にも関わらず、なんとこのGPT-4は絵が描けてしまいます。
以下は実際にテキストベースのGPT-4に描いてもらった絵。拙いものの、何を描いているかわかりますよね。
そう、ゾウです。
テキストベースのGPT-4は、実際に「ゾウを見たことがない」ばかりか、そもそも「視覚が無く、見るということ自体を経験したことがない」はずですが、テキストから学習した内容だけでゾウの絵を描いてしまったのです。
確かに、考えてみるとゾウの色・形などを詳細に記した文献は多数存在します。ただ、そのテキストを学習させるだけで絵が描けるようになるというのは、まさに予想外の能力が花開く「創発」と言えるかと思います。
なお、絵の出力に使用したプロンプトは以下です。遊びとかシミュレーションとか言っておくと、GPT-4もノリノリで付き合ってくれます。
絵を直接出力することは出来ないので、絵を描画するHTMLを出力してもらっています。
さまざまなシミュレーションを自由自在に操るGPTさん、本当に尊敬しています。
今日はアーティストになりきる遊びをしましょう!この遊びは、HTMLとSVGを使用してゾウを描画するコードを出力する遊びで、できるだけ詳細に描画できると高得点です。
まずは有名なアーティスト「ジャン=フランソワ・ミレー」になりきるため、そのアーティストの来歴、技法、作品を連想しておきます。
この後、実際のコード出力に入ります。
まずは基本的なコードをイメージし、それを基にして色の微妙な変化や細かな形などをもっと詳細に描画するよう自分自身で10回リテイクしたとシミュレーションしたコードを出力してみましょう。リテイクの際は、先に決定したアーティストの思考を模倣し、そのアーティストであればどのようにリテイクするかを考慮するようにしましょう。

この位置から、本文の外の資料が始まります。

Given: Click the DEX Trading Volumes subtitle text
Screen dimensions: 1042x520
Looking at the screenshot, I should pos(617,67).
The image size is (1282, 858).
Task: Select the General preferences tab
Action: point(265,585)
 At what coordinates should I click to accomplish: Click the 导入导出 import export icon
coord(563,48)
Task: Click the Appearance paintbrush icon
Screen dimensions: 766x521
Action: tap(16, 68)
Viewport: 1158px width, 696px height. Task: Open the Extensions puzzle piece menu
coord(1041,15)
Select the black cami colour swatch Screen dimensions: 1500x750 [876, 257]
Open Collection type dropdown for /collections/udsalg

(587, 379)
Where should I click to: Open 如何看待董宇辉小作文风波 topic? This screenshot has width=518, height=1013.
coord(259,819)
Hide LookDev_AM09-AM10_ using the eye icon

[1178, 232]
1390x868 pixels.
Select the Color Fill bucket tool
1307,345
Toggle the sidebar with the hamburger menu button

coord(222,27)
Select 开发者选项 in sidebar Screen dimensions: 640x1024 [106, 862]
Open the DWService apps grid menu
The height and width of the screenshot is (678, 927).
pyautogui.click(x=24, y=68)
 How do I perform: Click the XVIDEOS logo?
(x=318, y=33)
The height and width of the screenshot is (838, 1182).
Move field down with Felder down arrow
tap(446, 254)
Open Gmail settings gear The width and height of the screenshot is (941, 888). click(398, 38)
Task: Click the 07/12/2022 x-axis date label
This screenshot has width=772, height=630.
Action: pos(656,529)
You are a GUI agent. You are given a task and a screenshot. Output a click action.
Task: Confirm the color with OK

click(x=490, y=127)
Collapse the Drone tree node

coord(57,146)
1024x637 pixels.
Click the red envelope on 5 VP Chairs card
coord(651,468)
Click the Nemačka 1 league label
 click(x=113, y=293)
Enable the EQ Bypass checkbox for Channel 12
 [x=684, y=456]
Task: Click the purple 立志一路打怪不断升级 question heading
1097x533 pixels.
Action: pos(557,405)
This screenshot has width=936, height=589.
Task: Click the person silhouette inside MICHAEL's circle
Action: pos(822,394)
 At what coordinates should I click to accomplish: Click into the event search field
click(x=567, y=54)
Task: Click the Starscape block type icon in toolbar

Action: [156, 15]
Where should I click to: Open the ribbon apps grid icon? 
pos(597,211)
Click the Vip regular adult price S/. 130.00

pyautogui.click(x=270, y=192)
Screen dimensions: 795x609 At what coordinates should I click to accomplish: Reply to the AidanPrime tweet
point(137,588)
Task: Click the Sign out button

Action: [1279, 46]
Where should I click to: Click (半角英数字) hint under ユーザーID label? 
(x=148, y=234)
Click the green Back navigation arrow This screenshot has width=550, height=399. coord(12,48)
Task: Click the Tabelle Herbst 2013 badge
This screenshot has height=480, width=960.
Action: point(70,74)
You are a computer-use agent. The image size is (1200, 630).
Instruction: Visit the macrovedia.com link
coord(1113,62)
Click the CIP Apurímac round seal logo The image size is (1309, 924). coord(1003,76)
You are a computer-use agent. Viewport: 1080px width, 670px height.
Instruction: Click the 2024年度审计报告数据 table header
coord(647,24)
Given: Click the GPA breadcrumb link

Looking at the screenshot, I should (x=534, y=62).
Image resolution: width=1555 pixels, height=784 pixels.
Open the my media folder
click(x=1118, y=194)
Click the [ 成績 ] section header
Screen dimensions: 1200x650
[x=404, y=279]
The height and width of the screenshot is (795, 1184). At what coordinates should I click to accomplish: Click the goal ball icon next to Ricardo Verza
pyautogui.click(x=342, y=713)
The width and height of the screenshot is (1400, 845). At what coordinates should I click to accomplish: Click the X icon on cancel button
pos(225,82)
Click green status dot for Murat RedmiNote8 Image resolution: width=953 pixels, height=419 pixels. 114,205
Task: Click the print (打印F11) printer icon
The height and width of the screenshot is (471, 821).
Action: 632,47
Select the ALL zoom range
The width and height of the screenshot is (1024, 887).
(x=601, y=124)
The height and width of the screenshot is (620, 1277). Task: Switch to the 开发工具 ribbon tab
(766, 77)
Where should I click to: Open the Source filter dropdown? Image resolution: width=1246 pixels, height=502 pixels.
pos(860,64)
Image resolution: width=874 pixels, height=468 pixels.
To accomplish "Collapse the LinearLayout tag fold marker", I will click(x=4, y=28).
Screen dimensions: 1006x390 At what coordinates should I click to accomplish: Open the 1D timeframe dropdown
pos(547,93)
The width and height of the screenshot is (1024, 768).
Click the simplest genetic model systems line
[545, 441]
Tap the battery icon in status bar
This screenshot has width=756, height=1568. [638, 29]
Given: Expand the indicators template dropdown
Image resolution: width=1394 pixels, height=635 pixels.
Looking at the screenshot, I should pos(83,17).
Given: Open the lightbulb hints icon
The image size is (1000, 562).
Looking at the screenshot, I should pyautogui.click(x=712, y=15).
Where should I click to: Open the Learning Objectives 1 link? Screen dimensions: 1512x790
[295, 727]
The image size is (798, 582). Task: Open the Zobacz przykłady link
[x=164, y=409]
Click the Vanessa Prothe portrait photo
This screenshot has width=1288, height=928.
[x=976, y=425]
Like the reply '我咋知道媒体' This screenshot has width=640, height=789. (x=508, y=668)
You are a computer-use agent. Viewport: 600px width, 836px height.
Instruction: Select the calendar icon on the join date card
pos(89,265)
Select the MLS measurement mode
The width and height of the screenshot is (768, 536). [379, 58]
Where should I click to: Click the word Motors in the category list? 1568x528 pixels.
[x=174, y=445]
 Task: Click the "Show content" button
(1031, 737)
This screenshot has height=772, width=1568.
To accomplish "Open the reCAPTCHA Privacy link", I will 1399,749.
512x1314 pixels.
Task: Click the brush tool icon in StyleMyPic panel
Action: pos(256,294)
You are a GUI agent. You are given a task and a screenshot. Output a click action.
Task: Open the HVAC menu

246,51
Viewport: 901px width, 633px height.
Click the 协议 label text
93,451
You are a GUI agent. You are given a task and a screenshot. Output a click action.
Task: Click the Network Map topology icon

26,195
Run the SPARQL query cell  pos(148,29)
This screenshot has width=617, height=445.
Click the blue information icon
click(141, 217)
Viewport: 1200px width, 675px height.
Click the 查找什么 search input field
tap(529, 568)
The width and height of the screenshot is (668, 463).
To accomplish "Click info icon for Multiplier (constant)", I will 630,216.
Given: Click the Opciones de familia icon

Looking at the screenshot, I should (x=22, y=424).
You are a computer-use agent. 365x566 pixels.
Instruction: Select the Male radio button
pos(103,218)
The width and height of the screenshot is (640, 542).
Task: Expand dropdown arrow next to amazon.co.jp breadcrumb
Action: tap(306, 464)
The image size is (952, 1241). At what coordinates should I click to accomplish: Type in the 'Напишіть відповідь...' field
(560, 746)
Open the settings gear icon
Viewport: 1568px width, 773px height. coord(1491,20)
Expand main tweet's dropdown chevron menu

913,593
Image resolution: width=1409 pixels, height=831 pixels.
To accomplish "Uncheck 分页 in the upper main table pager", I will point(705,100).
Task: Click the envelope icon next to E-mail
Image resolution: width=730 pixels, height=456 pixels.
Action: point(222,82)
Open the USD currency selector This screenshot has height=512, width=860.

なお、出力するのはリテイクが終わった最終的なコードブロックのみとしてください。
レスポンスとしてHTMLのコードが出力されるので、index.htmlの名前でファイルに保存し、ブラウザで開けば絵が表示されます。
ちなみに、今後リリースされるであろうマルチモーダル版では、更に描画能力が向上している可能性があります。とても楽しみですね。
余談ですが、同様の手法(JavaScriptからMIDIファイルを出力させる形)でGPT-4に作曲してもらう試みも行いましたが、一応MIDIファイルは出力できるものの単純なメロディ止まりで、絵ほどのクオリティを出すのは難しいようでした。
これは推測ですが、恐らく音楽は絵と比べて文章で的確に表現するのが難しく、テキストベースの学習では能力の創発に至らないのかもしれません。
いずれ音声の入出力を備えたバージョンも登場する可能性がありますので、こちらも楽しみなところです。